▸ **YOUR TASK**
Retype exactly the lines from the one that contains "The height and" through the final line of the material below, and add nothing else.

▸ **MATERIAL FOR THIS EXERCISE**
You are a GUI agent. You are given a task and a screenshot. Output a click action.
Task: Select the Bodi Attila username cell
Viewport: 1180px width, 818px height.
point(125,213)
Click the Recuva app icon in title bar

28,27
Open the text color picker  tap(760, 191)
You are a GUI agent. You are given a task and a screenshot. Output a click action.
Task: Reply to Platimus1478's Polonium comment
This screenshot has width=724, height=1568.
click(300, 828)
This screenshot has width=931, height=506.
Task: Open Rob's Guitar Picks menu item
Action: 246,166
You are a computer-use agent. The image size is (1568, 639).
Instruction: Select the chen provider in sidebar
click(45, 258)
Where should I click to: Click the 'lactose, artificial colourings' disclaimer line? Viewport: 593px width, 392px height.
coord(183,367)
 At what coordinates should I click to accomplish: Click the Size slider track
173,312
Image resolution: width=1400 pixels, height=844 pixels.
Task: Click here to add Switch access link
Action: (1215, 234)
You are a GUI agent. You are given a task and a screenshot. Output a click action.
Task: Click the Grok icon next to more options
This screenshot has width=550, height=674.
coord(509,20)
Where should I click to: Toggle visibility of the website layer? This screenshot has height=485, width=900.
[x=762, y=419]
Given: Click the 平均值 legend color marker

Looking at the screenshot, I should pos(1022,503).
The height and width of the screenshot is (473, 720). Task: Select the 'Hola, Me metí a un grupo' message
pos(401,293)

▸ **SOLUTION TO THE PROBLEM**
The height and width of the screenshot is (473, 720). Task: Select the 'Hola, Me metí a un grupo' message
pos(401,293)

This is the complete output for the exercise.